4. Where the Bean Hail from
While this is something we might have the least control over. It is a fact that a certain variety of beans ‘degas’ slower than others depending on origin region.
How to Treat Yourself to the Perfect Bloom
For those amongst you that enjoy a pour-over cup of coffee, treating yourself to the perfect bloom almost feels like a performance at the theater. Here is how to get it right:
What you need
- Hot water – If you want to be very precise, it is suggested the water should be between 92 to 96 degrees Celsius
- Freshly ground coffee
- A container to bloom
- Paper/reusable filter
The steps to follow:
- Place your ground coffee beans in your paper/ reusable filter over a container of your choice and convenience.
- Pour in the steaming water and wait. P.S: The ratio of coffee-to-water should roughly be double. That means if you’ve got 30 gm of coffee in your filter you should pour in 60-70 gms of water.
- You will be treated to a visual of the coffee grinds bubbling over. Wait for one to two minutes. If you can’t see anything happen at all, chances are the beans have already degassed. That could mean your coffee is either stale or was not stored correctly.

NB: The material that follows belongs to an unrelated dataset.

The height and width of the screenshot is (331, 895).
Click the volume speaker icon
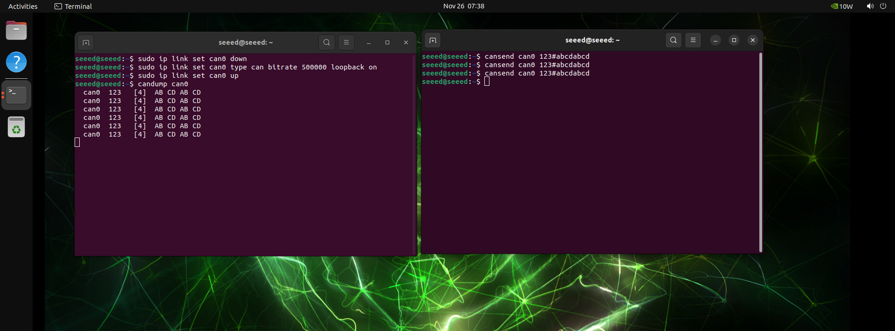pyautogui.click(x=870, y=6)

- Add some more water to check if there is still more gas in the beans that need to escape which might happen if your coffee is really fresh.
- If everything remains unchanged, continue the remaining steps of your standard brewing process.
Coffee Blooming Hacks – Tips and Tricks
- When pouring water over the ground beans, it’s important to go slow.
- Try and move the water in a circular motion starting from the out and working your way inwards.
- When coffee blooms, the grinds will double, possibly triple in quantity. Make sure you have adequate room for the expansion so as to not have a mess on your countertop.
- If you want to be extra cautious while you pour, consider getting yourself a good kettle for coffee.
Make or Break your day with Perfect Bloom Coffee!
While fretting so much over your daily cup, it might seem extreme to some. For others, it is not too much of an exaggeration to say a well-made mug of coffee can make or break a day. You might be shocked or pleasantly surprised to know the downright bizarre ingredients that some people include in their morning brew. From butter, salt, raw eggs, or a dash of whisky to experiment. People are willing to pull a few tricks to make their beverage a little extra special.
Coffee bloom happens to use science to provide a treat for all your senses. While we may never know for sure what Kaldi thought when he saw his goats dancing after discovering coffee, one thing is for sure. No one ever thought that this tiny little bean would have the world revolving around it!